# VORLIEGENDER TEXT:

Rund ein Drittel aller Romakinder in Tschechien geht auf die Sonderschule. Die tschechische Bürgerinitiative "Slovo 12" will gegen die Diskriminierung von Romaeltern durch Regelschulen ankämpfen und ihnen in Workshops die Wichtigkeit einer guten Schulbildung nahebringen.

Von Silja Schultheis |
    "Familie Horvath meldet ihren Sohn in der Grundschule an" – so heißt einer der Sketche, mit denen zwei Schauspieler den Einstieg ins Thema veranschaulichen: Eine Romamutter will ihr Kind in der Regelschule anmelden und wird von der Lehrerin innerhalb weniger Minuten auf die Sonderschule verwiesen. Eine etwas überspitzte, aber durchaus realitätsnahe Szene.

    Denn: Rund ein Drittel aller tschechischen Romakinder besucht eine so genannte "praktische Schule" – eine Sonderschule für Kinder mit leichter geistiger Behinderung. Hauptgründe dafür sind umstrittene pädagogische Gutachten und ein häufig diskriminierendes Verhalten der Schulen gegenüber Romaeltern.

    Viele Eltern schicken ihre Kinder aber auch von sich aus lieber auf eine Sonderschule als in die Regelschule. Für sie ist der Workshop in erster Linie bestimmt, sagt Michal Miko, Koordinator des Projekts von der NGO "Slovo 21":

    "Viele Eltern sind einfach schlecht informiert. Sie schicken ihre Kinder in die nächste Einzugsschule – und das ist in vielen Romasiedlungen häufig eine Sonderschule. Wir wollen die Eltern dazu bringen, sich für eine Regelschule zu entscheiden und alles dafür zu tun, dass ihre Kinder die bestmögliche Bildung bekommen."

    Ein weiterer Sketch – der kleine Lukasek, ein Sonderschüler, kommt weinend nach Hause, weil Kinder aus der Regelschule ihn gehänselt haben. Die Mutter schimpft ihn aus, weil er mit Kindern aus einer "normalen" Schule gespielt hat. Die 15 Mütter, die zum Workshop im Prager Plattenbauviertel Cerny most gekommen sind, kommentieren die Sketche und schildern ihre eigenen Erfahrungen.

# DATENAUSZUG:
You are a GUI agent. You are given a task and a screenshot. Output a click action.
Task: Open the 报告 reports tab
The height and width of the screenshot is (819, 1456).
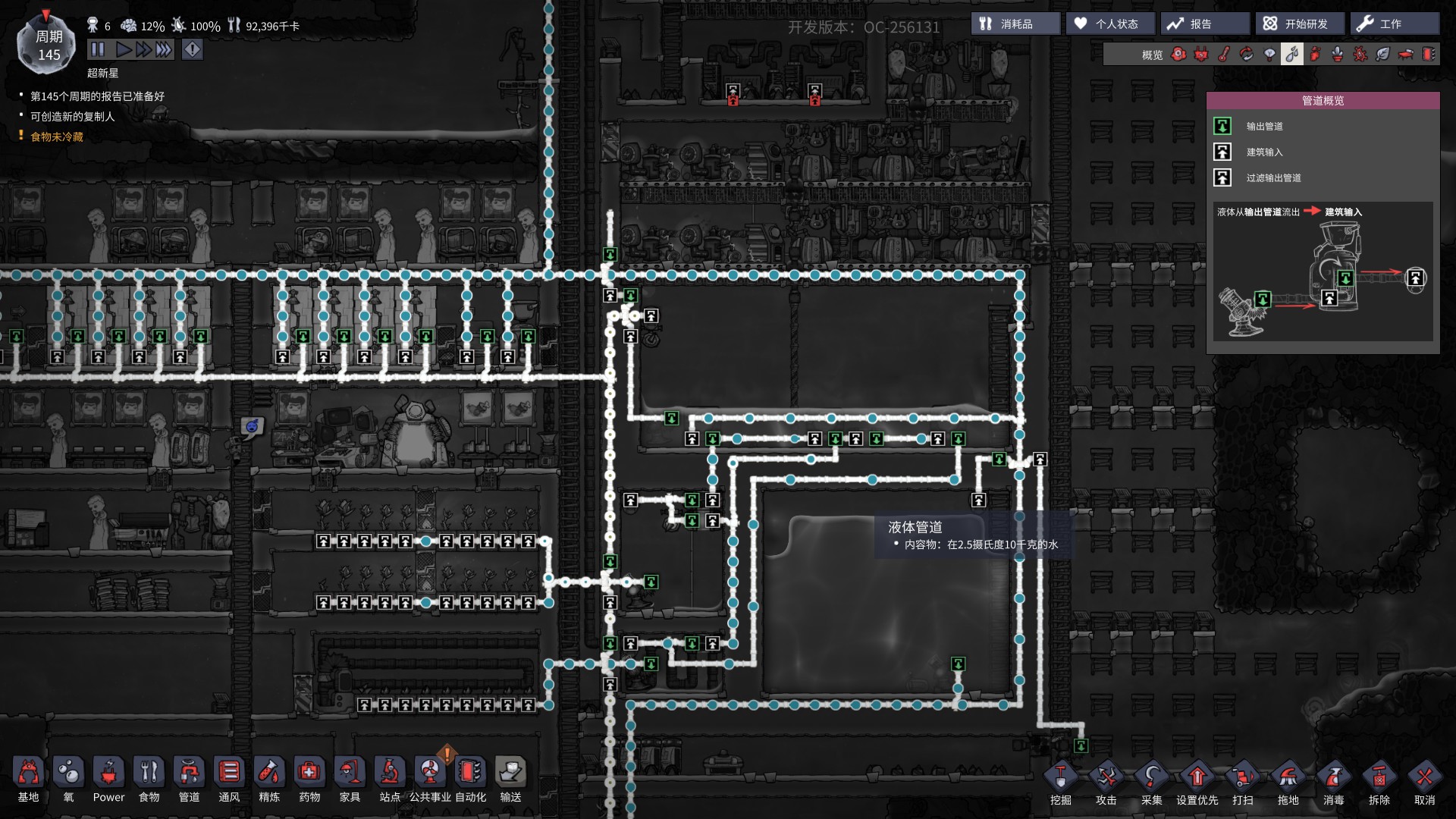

# AUFGABE 1:
Prüfe, ob die Aussagen (a), (b) und (c) mit dem Text über Romakinder in Tschechien übereinstimmen. Beantworte jede mit Ja oder Nein und zitiere die entscheidenden Worte des Textes wörtlich.
(a) Rund ein Drittel der Romakinder in Tschechien besucht eine Sonderschule.
(b) Zum Workshop in Cerny most kamen 15 Väter.
(c) Laut Michal Miko sind viele Eltern schlecht informiert.
# AUFGABE 2:
Gib aus dem Text über Romakinder in Tschechien die Stelle wörtlich wieder, die mit den Worten „Von Silja Schultheis“ beginnt und mit „Schulen gegenüber Romaeltern.“ endet.
# AUFGABE 3:
Nenne alle Personen und Familien, die im Text über Romakinder in Tschechien mit Namen genannt werden.
Das Material wird hier nicht gebraucht.

# RICHTIGE ANTWORT 1:
(a) Ja: „Rund ein Drittel aller Romakinder in Tschechien geht auf die Sonderschule.“
(b) Nein: „Die 15 Mütter, die zum Workshop im Prager Plattenbauviertel Cerny most gekommen sind“
(c) Ja: „Viele Eltern sind einfach schlecht informiert.“

# RICHTIGE ANTWORT 2:
Von Silja Schultheis |
    "Familie Horvath meldet ihren Sohn in der Grundschule an" – so heißt einer der Sketche, mit denen zwei Schauspieler den Einstieg ins Thema veranschaulichen: Eine Romamutter will ihr Kind in der Regelschule anmelden und wird von der Lehrerin innerhalb weniger Minuten auf die Sonderschule verwiesen. Eine etwas überspitzte, aber durchaus realitätsnahe Szene.

    Denn: Rund ein Drittel aller tschechischen Romakinder besucht eine so genannte "praktische Schule" – eine Sonderschule für Kinder mit leichter geistiger Behinderung. Hauptgründe dafür sind umstrittene pädagogische Gutachten und ein häufig diskriminierendes Verhalten der Schulen gegenüber Romaeltern.

# RICHTIGE ANTWORT 3:
Silja Schultheis, Familie Horvath, Michal Miko, Lukasek